The truth is that Africans used the tools and technologies provided by missionaries for their own ends--to secure education, which gave one a more secure economic foothold in colonial society; to acquire the accoutrements of colonial modernity; to access the limited spaces and opportunities for upward mobility open to Africans; and to participate in national and transnational anticolonial movements and solidarities.
I'm usually the first to rail against complexity for complexity's sake. In fact on this forum I have often critiqued the obsession with complexity as something that sometimes authorizes and legitimizes complicity. But much of human history is complex, and there is nothing wrong with acknowledging the nuances and complexities of African colonial history. One is merely being faithful to the narratives of the Africans who experienced colonialism in MULTIPLE and DIVERSE ways.
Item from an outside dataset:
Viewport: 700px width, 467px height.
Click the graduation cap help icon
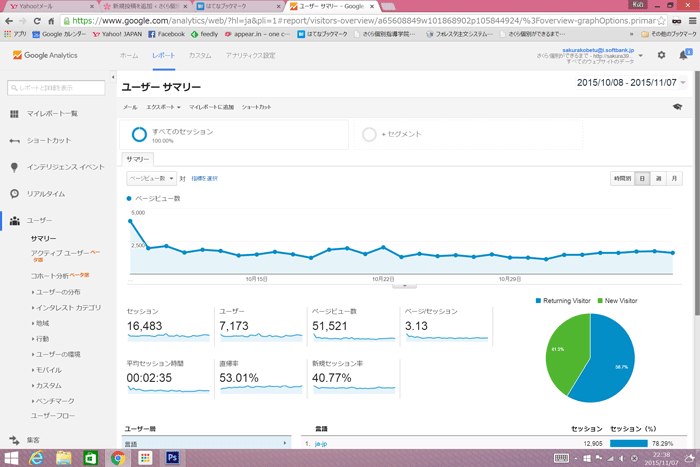click(677, 106)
Colonialism was never uniform. When it came to brutality, there was a spectrum, ranging from Leopold in the Congo and the Germans in present day Namibia to Apartheid to non-Apatheid settler colonies to the Indirect Rule colonies where colonial authorities for a variety of reasons adopted a relatively hands-off attitude, leading some scholars like Jeffery Herbst to argue about the chronically limited reach of the colonial state and others like Wilson to write about the "thin white line" of colonial control, which meant that many Africans in some colonies did not even experience colonial rule in any practical quotidian sense because of the thinness of the colonial presence. When it came to "cotton colonialism" is it fair to lump the quasi slavery of the Portuguese cotton plantation system with the harsh but tamer cotton regimes of the French Soudan? Or to obscure the difference between the French Soudan cotton regime as analyzed by Allen Isaacman and the British cotton regime in Northern Nigeria, a regime that, while harsh and imposed, was no where as brutal as that in the Portuguese empire? Was the colonial exploitation, resource expropriation, and economic disenfranchisement of non-settler colonies as intense as those of settler colonies where Africans' lands were seized, master-servant labor laws passed, pass laws implemented, and Africans prohibited from growing crops deemed profitable by the settler planter oligarchy? I could go on with the examples of marked differences in colonial practices resulting in marked differences in how colonialism was experienced and responded to by Africans.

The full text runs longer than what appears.